These records represents the owner's rights and majority wealth of an individual. It is therefore crucial to maintain completeness & correctness of these records to prevent unauthorized or fraudulent changes to these properties.

Historically, people had to trust the government agencies to provide a standard centralized ledger that represents the ownership. However in developing countries, and in times of uncertainties, we have seen that government routinely tramples upon individual property rights and in many occasions even usurp private property.

Even in developed countries or developing economies where there is stable government and a strong rule of law, trading in property is a hassle. Documents can be forged or fudged to create fraudulent transactions - which results in lost value and long time spent in court disputes.

Blockchain technology presents an alternative way to protect and secure the rights to these properties. Blockchain is a consensus based peer-to-peer network with a proof-of-work algorithms which makes changing these historic records probhitively expensive and correctness of the documents is guaranteed by block chain technology protocol rules.

Block chain technology ensures that the rightful owner can always be identified using public key cryptography. Blockchain technology allows creation of "colored coins" - i.e,. Non-fungiable bitcoin (see https://en.bitcoin.it/wiki/Smart_Property)

Smart property technology as described by Mike Hearn:

Smart property is property whose ownership is controlled via the Bitcoin block chain, using
contracts. Examples could include physical property such as cars, phones or houses. Smart
property also includes non­physical property like shares in a company or access rights to a
remote computer. Making property smart allows it to be traded with radically less trust. This
reduces fraud, mediation fees and allows trades to take place that otherwise would never
have happened. For example, it allows strangers to loan you money over the Internet taking
your smart property as collateral, which should make lending more competitive and thus credit
cheaper.

The main benefit of blockchain technology is a distributed database, which cannot be hacked or misused by administrators. Even in case of natural or man-made disasters land records data cannot be destroyed. Blockchain will also serve as a virtual notary service - which authenticates all transactions. This authentication service can be used by banks & insurance companies to provide loans and insurance services.

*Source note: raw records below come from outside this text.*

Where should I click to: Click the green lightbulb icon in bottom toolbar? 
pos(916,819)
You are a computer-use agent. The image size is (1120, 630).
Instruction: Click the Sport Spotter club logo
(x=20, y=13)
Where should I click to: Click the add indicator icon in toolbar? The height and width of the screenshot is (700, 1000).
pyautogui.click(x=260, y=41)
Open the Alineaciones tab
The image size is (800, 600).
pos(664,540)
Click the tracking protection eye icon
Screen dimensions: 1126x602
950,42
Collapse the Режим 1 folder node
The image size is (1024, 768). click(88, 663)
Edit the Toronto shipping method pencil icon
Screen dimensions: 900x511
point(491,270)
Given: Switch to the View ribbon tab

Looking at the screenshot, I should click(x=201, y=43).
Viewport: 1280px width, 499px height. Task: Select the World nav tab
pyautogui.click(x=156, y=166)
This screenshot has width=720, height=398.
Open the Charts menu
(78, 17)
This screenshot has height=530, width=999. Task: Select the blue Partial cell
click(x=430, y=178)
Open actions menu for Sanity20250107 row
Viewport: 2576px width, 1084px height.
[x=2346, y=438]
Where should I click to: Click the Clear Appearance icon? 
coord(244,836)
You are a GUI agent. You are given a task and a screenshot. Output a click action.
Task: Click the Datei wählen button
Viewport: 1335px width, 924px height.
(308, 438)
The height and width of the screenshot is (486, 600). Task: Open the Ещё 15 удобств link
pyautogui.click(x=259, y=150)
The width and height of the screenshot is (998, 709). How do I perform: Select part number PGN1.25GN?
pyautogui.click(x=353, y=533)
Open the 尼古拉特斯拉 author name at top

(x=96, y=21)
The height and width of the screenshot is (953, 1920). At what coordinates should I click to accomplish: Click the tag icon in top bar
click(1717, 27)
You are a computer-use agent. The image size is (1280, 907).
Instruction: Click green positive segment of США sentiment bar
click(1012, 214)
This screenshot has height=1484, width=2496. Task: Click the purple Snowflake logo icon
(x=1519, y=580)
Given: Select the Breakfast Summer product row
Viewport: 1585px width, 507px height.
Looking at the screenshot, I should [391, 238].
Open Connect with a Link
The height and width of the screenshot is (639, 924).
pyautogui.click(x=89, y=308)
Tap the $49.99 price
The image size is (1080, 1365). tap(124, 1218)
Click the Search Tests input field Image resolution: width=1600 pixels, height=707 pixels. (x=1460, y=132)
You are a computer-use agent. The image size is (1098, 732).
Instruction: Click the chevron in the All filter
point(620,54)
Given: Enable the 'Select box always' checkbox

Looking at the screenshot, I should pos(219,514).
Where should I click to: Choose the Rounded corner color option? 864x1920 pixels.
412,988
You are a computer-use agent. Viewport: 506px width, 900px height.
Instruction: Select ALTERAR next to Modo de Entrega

Therefore block chain is very useful for keeping property ownership records. There are multiple benefits of block chain based property rights management system, that goes beyond the proof-of-ownership and fraud prevention.

1. Provide Transparency
2. Eliminate fraud.
3. Smart Contracts
4. Increase the speed of Transactions
5. Leverage & unlock Value of Assets

1. Provide Transparency  

If I were to buy a property today in Bangalore. I need to get a copy of all the property documents from the rightful owner. Often, the owner of the property would have documents in a safe locker. The owner has to retrieve the original documents, make a photo copy and hand over the photo copy to the buyer. Then as a potential buyer, I need to verify the authenticity of the document with several government agencies, identify legal risks against the property by getting a legal opinion from lawyers, and then negotiate the final price and then pay via a bank, and then register the sale agreement/deed with government agency. All this will take several weeks for the transaction to complete and the buyer has to spend quite an amount of money.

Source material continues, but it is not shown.